Getting the Appropriate Tools

Before you begin making chainmail, you will require some tools. You will need one or two pair of pliers (usually two) to open and close the chainmail rings. I personally only use one pair of needlenosed pliers held backwards for most of my mailling. Most chainmaillers however, use two pairs of pliers held in the proper manner. The type of pliers to use is strictly based upon personal preference. Some of the more common types of pliers to use for chainmailling are pictured below, and if you are new to chainmail, you should try different types to find what is most comfortable for you.

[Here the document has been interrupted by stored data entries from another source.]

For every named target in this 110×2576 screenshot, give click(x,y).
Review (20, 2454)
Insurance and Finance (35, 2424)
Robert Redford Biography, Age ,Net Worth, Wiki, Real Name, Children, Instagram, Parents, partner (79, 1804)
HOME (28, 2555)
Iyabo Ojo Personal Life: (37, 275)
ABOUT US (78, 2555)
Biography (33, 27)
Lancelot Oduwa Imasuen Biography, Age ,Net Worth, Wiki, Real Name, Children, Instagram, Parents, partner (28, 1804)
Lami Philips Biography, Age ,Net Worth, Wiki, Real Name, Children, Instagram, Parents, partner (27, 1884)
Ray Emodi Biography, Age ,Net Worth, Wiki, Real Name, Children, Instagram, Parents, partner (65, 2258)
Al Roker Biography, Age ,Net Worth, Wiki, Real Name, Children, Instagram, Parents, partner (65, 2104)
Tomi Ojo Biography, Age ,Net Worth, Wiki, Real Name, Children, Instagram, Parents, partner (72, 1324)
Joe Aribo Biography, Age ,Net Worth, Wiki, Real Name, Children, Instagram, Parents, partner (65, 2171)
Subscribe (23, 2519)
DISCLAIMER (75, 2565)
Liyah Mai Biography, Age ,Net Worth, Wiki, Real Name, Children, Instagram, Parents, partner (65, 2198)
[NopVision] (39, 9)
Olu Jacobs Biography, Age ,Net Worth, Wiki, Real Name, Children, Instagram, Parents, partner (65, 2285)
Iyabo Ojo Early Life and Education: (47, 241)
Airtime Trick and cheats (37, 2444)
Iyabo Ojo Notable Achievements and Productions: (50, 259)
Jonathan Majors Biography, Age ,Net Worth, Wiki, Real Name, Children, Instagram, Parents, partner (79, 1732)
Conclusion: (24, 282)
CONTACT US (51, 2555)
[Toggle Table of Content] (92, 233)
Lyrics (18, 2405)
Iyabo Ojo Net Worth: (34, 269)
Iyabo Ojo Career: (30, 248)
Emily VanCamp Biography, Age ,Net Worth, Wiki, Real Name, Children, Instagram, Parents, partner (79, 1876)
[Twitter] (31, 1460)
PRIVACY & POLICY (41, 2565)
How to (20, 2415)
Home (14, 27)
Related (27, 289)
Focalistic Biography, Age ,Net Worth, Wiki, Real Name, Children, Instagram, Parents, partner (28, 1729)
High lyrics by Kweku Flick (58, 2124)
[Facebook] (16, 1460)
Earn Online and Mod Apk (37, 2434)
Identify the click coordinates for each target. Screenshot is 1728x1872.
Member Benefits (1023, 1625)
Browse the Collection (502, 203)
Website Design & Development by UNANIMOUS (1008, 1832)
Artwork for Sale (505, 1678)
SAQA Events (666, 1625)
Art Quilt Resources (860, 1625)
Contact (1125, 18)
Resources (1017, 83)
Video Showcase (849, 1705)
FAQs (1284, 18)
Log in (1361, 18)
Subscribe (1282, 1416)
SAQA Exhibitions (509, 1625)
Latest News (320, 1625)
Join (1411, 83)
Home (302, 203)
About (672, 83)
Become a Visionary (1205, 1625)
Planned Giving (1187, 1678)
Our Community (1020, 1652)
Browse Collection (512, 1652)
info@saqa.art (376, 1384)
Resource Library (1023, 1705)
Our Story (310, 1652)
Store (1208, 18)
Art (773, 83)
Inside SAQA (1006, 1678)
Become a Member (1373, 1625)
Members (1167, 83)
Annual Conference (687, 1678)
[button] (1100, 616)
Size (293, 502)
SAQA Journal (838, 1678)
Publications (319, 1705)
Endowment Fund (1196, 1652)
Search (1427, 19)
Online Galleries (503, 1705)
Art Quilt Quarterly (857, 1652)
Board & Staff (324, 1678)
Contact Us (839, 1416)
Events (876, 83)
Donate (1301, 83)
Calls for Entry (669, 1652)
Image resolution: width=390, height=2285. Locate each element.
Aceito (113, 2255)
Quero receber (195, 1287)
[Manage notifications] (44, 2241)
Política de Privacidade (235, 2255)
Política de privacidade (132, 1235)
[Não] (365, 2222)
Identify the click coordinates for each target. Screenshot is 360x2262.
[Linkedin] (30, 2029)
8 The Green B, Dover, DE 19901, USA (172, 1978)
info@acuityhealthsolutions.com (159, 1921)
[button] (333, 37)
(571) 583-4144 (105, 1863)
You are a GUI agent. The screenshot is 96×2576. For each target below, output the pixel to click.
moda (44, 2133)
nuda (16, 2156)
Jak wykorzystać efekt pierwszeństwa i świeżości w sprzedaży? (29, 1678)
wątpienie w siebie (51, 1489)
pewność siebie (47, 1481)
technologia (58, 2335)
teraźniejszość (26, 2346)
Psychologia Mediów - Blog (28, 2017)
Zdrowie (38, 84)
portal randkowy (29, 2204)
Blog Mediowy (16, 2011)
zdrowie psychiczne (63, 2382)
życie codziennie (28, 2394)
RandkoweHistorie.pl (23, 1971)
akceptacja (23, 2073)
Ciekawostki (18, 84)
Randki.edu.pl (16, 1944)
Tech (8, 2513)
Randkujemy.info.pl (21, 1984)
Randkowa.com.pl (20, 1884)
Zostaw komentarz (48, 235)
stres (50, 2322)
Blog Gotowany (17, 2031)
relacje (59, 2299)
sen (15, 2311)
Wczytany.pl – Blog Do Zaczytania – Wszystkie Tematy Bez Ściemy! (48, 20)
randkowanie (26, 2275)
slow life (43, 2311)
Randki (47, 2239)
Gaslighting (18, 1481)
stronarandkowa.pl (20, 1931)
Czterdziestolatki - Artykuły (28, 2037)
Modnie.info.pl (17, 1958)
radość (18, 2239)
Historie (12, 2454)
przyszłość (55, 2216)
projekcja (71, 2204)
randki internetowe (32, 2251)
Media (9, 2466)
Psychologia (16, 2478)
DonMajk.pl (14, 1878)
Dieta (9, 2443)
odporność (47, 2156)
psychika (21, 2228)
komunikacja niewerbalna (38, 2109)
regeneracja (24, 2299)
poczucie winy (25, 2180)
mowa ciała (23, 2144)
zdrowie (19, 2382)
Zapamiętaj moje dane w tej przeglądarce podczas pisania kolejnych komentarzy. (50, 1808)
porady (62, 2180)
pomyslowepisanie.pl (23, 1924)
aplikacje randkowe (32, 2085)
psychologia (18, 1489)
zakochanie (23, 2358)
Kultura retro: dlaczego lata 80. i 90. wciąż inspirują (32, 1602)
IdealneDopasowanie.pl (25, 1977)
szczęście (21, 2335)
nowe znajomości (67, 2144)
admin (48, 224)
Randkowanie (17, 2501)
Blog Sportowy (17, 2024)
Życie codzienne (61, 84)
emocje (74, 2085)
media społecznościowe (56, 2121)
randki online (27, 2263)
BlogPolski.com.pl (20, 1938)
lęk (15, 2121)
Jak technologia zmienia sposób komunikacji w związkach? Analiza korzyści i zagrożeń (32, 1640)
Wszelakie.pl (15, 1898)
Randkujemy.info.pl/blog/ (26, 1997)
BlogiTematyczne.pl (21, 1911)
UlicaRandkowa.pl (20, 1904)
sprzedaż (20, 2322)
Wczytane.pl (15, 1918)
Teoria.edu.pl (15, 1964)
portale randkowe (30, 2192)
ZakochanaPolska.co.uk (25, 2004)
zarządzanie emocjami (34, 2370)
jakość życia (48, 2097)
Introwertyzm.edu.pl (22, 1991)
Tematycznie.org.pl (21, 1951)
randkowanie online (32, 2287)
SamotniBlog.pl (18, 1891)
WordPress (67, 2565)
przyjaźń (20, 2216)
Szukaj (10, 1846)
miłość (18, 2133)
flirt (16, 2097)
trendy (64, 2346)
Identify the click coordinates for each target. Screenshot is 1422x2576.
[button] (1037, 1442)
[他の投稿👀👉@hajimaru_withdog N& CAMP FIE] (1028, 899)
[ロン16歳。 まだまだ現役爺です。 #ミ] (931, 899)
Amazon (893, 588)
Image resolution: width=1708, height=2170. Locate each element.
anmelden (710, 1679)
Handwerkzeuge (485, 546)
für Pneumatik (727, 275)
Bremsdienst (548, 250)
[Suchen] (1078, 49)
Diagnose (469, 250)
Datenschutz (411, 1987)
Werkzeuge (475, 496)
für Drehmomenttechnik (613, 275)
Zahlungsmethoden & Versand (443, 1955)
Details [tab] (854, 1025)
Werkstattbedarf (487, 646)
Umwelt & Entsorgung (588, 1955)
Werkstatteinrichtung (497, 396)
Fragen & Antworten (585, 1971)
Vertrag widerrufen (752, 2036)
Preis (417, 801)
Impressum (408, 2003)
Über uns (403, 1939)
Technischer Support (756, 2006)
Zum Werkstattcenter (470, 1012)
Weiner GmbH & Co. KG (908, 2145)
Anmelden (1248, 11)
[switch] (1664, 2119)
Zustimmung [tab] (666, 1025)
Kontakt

If you are going to make your own rings you will require additional tools. You will need some type of mandrel setup to make coils with, and a means of cutting the rings (see Making Rings.)

Deciding on the Type and Size of Wire to Use

Chainmail is made out of metal rings, and these rings are made out of wire. There are many types of metals and wire size options that can be used for chainmail construction.

Metal Types:

The following is a list of a few of the different metals that can be used in chainmail:

Galvanized steel is probably the most popular type of wire used in chainmail today. It is fairly inexpensive, easy to work with, and very easy to find. It is commercially used for electric fences, which makes large quantities of it findable at farm supply stores. When bought new, galvanized steel has a very shiny, bright silver colour. If it is exposed to damp conditions and/or oxygen for extended periods of time, it becomes a dull grey colour via oxidization. The colour change is actually in the zinc coating on the metal (which is used to make steel rust proof, via galvanization). This appearance change can occur anywhere from immediately to slowly over a number of years after the wire is manufactured, varying according to the environment and conditions in which it is exposed. It will also start to smell a little bit after awhile, and leave the smell on your skin if you touch it. Care must be taken to prolong the healthy life of this metal. I rarely still work with this metal, except in the case of custom work.

Stainless steel is a very popular material for chainmail. It costs more than galvanized steel (about 4-8 times the price, depending on the source) but it doesn't oxidize or rust at all (except under extreme conditions). Stainless steel is also harder to work with and harder to cut than most other materials. Stainless steel is good for making chainmail items that will be low maintenance. I have found the 304 alloy of stainless steel to be nice to work with for most applications. I've also worked with the 308, and 316 alloys, the latter of which is also sometimes referred to as surgical steel, and is hypo-allergenic.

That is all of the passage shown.